Another unusual thing about this complaint is that it seems to go against the current run of DEI-related agitation. As I noted at the outset of this post, the current stream of DEI related activity has been the steady stream of anti-ESG activity that conservative activists have pursued, resulting in a number of U.S companies walking back their ESG commitment. These efforts have only gained in momentum after the U.S. Supreme Court’s Date decision in the Harvard College case  (as discussed here). This case, against the general current run of play, alleges that this company did not do enough to advance its IDEA goals.

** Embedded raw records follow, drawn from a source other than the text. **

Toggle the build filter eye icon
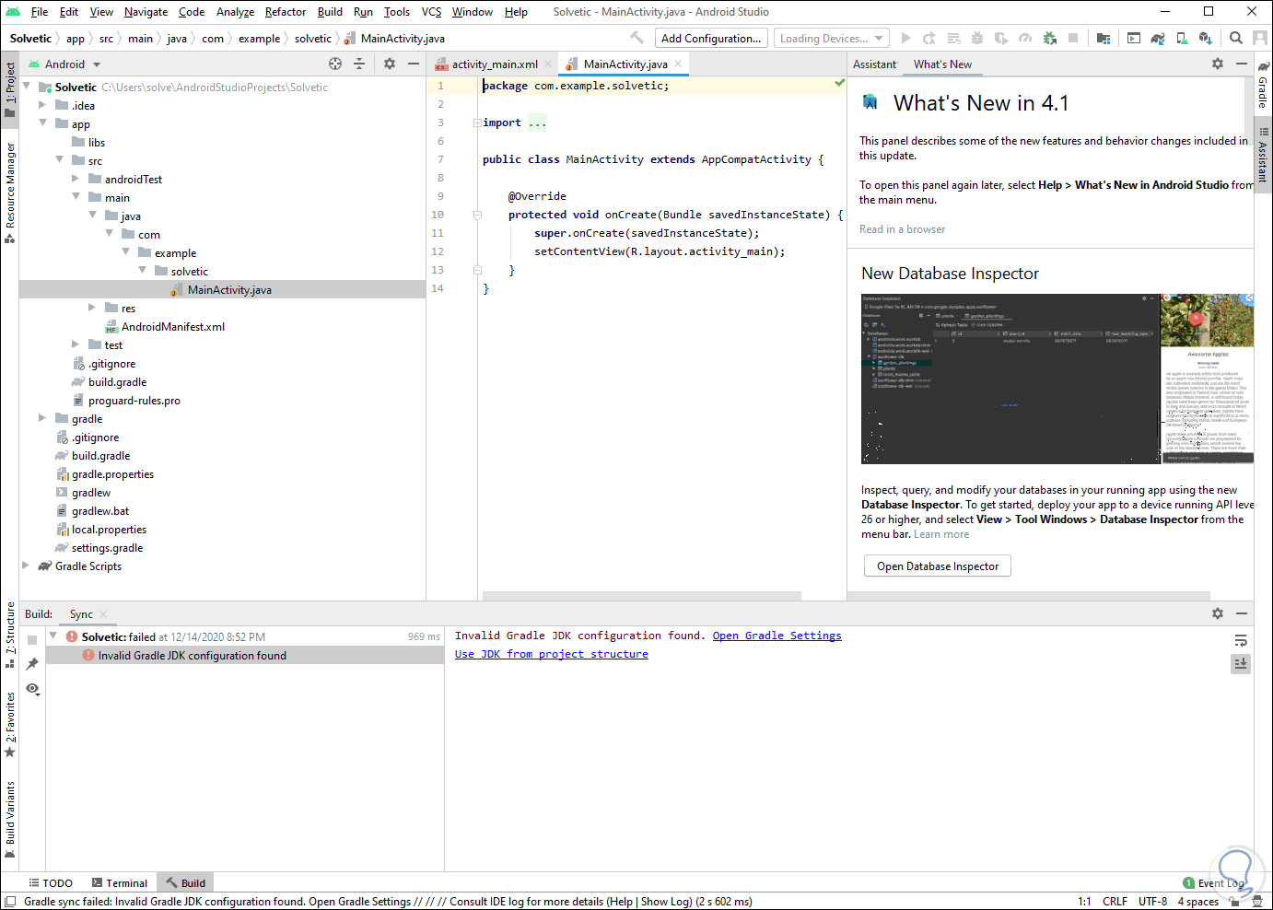point(32,689)
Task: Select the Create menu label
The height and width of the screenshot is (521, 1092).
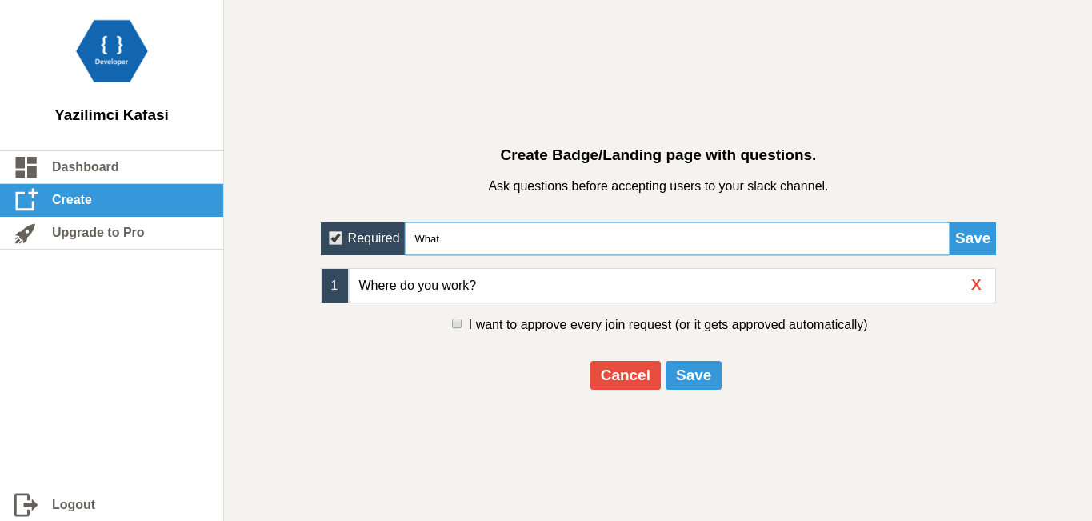Action: point(72,200)

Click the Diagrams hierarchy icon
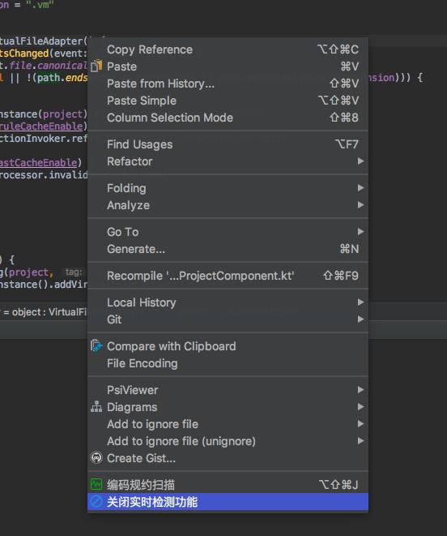96,407
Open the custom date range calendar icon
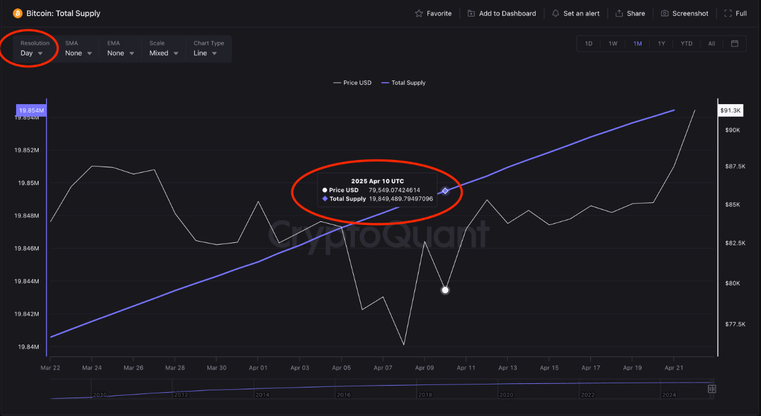 [735, 43]
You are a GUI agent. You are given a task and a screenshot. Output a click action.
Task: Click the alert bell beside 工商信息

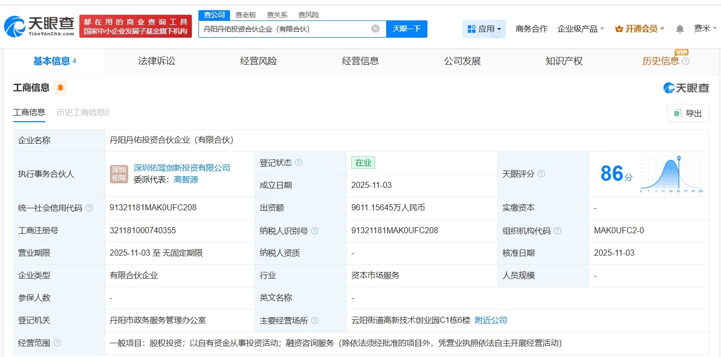tap(61, 88)
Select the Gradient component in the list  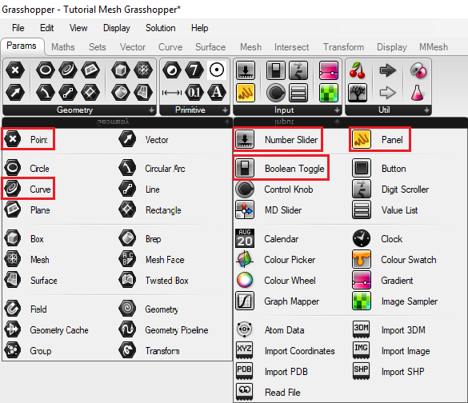[382, 281]
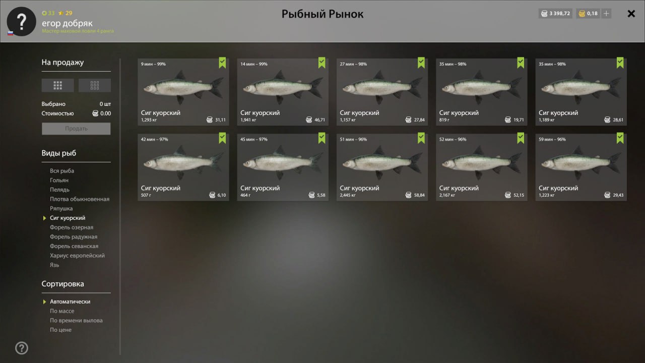Screen dimensions: 645x363
Task: Open the player avatar question mark icon
Action: pos(21,21)
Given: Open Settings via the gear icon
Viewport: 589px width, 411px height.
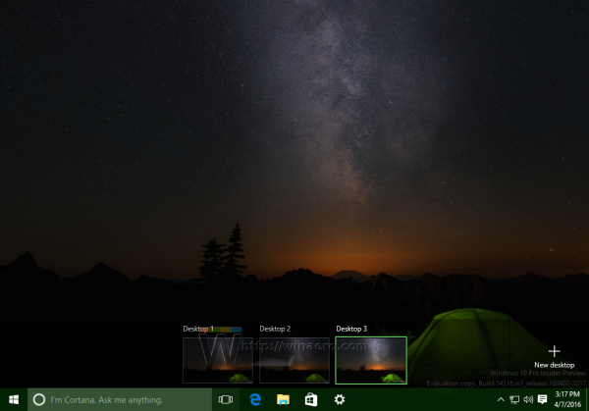Looking at the screenshot, I should click(x=340, y=400).
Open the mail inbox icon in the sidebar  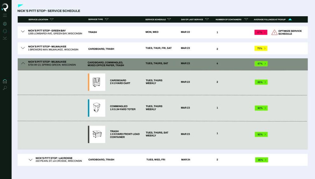point(5,81)
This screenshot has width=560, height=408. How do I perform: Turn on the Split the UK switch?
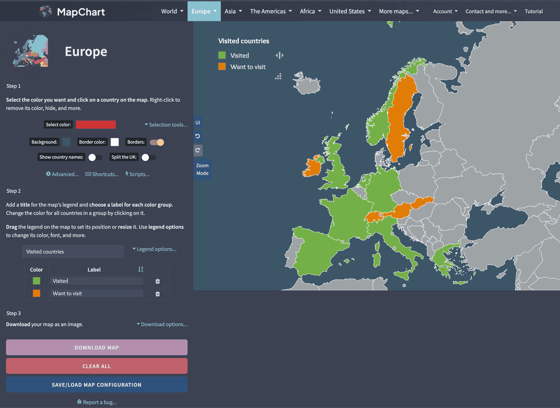(x=148, y=158)
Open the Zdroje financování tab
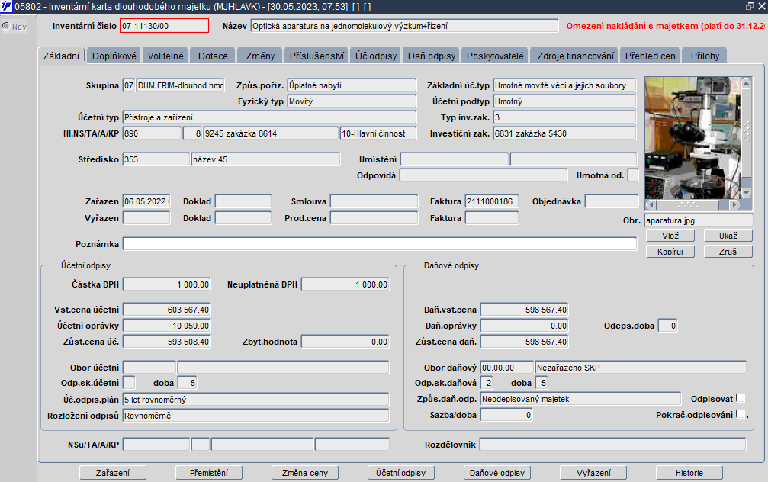The height and width of the screenshot is (482, 768). 575,56
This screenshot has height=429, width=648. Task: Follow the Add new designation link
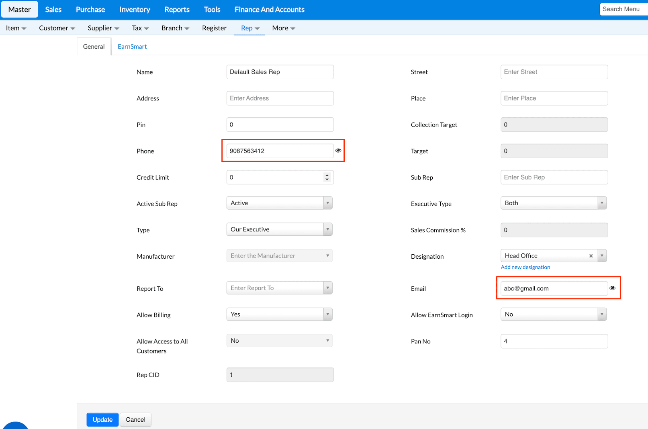(x=525, y=267)
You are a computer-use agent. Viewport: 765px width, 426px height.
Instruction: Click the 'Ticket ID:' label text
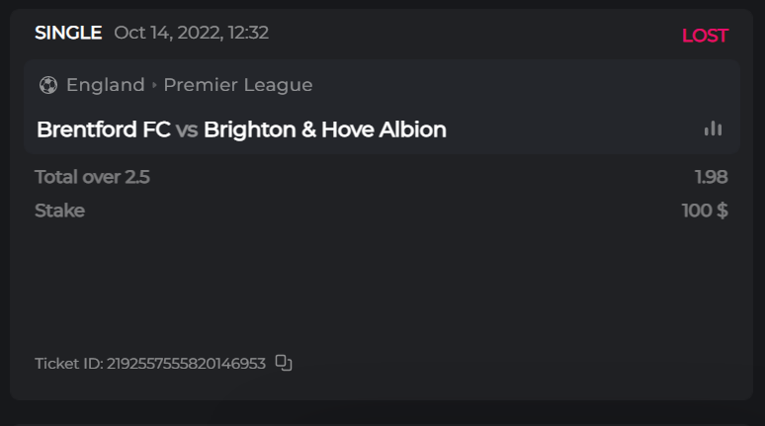pos(68,364)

The complaint, as I noted above, contains allegations that the company’s has had insufficient diversity on its corporate board. The timing on these kinds of allegations is also unusual. Long-time readers on this site will recall that in 2020-2021, there was a series of board diversity derivative suits filed (as discussed for example here). These lawsuits were uniformly unsuccessful (as discussed for example here). Given this prior history, it is both unusual and unexpected to see these kinds of allegations raised here and now.  

One final observation has to do with the filing of this lawsuit in the context of the overall recent history about ESG-related developments in general. This lawsuit, in addition to being DEI-related is also ESG-related. The company’s original IDEA action plan included statements not only about diversity, but also about sustainability and the environment. The statement, which the company made way back in 2020, reflected the push at the time for companies to be more proactive on ESG-related issues. In the interim, companies have indeed faced litigation on ESG-related issues, but the lawsuits have largely been not about companies being insufficiently proactive on ESG issues, but rather for the companies’ taking an overactive approach or overstating the ESG credentials.

This lawsuit is unusual because it is not about the company going overboard on its ESG efforts; to the contrary, this lawsuit is about the company allegedly not doing enough to live up to its aspirational ESG goals.

At a minimum, this new lawsuit underscores that fact that, from a litigation perspective, the ESG-related concerns that companies face remain multi-faceted and difficult to predict. It is not doubt that for some time now many companies have found it expedient to keep their heads below the parapet when it comes to ESG issues (in a process that has come to be known as “greenhushing”). There definitely is a certain damned-if-you-do-damned-if-you-don’t feeling for companies to the whole panoply of ESG-related issues.